3. Generate ideas using AI. Beyond simply being a writing tool, ChatGPT has the potential to help foster idea generation. Students can ask ChatGPT to help brainstorm ideas for a specific topic or to provide a counterargument for a debate. Students could even take a position on a topic and query ChatGPT to provide a list of alternate considerations. Much of the learning process takes place outside the actual writing product; ChatGPT provides an avenue for students to test ideas, get feedback on their writing, or provide alternative opinions. Using AI as a tool to spur critical thinking can help students become more effective consumers of the theories and concepts in our courses.

As online educators, it is our responsibility to provide students with the best possible learning experience. In today's digital age, we must be open to utilizing new AI technologies, like ChatGPT, to achieve that goal. The potential for ChatGPT to enhance the online classroom is vast, from providing students with quick and accurate answers to their questions, to creating interactive and engaging activities that build their skills. As we explore the many ways that ChatGPT can be integrated into our online classrooms, we must also remember that technology alone is not enough. We must approach its implementation thoughtfully and with a focus on how it can support student learning and growth. By doing so, we can ensure that students are well-prepared for the ever-changing technological landscape that awaits them.


[1] Johinke, R., Cummings, R., and Di Lauro, F. Reclaiming the technology of higher education for teaching digital writing in a post—pandemic worldJournal of University Teaching & Learning Practice 20, 2 (2023), 1–16. 

[2] Kasneci, E. et al. ChatGPT for good? On opportunities and challenges of large language models for educationLearning and Individual Differences 103 (2023).

About the Authors

Thomas D. Dyer, PhD is a professor in the College of Humanities and Social Sciences at Grand Canyon University. He has more than 15 years of experience in higher education and online education. His research focuses on examining student engagement, participation, and community connection in the online classroom through social presence strategies. He explores strategies for integrating community cohesion, online proximity, and social presence literacy through careful and considerate technology integration. Thomas is an active teacher, advocate, researcher, author, and presenter in the field of online education and social presence literacy.

John Steele, Ph.D. is a professor for the College of Humanities and Social Sciences at Grand Canyon University (GCU). John has been teaching first-year series and psychology students at GCU for 12 years. In addition, he serves as a faculty mentor and on several university committees. His research focuses on several aspects of online learning including plagiarism, technology innovation, student learning, and psychology. John also has interests in social psychology and artificial intelligence.

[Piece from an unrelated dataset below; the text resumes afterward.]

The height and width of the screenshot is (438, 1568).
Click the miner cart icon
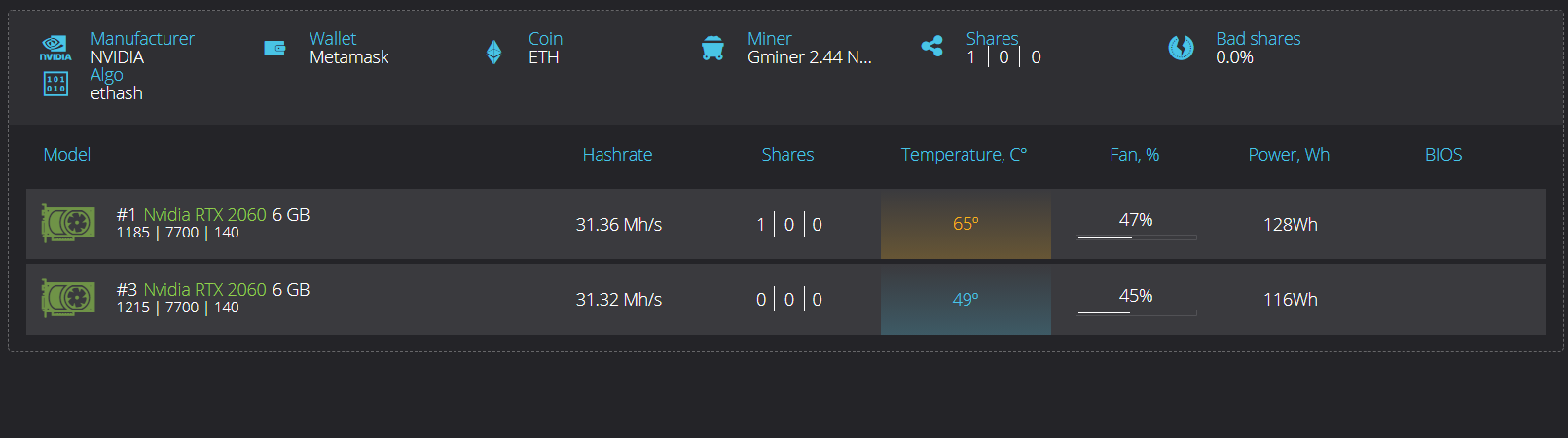(x=712, y=48)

Jean Mandernach, Ph.D. is executive director of the Center for Innovation in Research on Teaching at Grand Canyon University. Her research focuses on enhancing student learning experiences in the online classroom through innovative instructional and assessment strategies. She explores strategies for integrating efficient online instruction in a manner that maximizes student learning, satisfaction, and engagement. In addition, she has interests in innovative faculty development and evaluation models, teaching and learning analytics, emergent instructional technology, and faculty workload considerations. Jean is an active researcher, author, presenter, and consultant in the field of online education.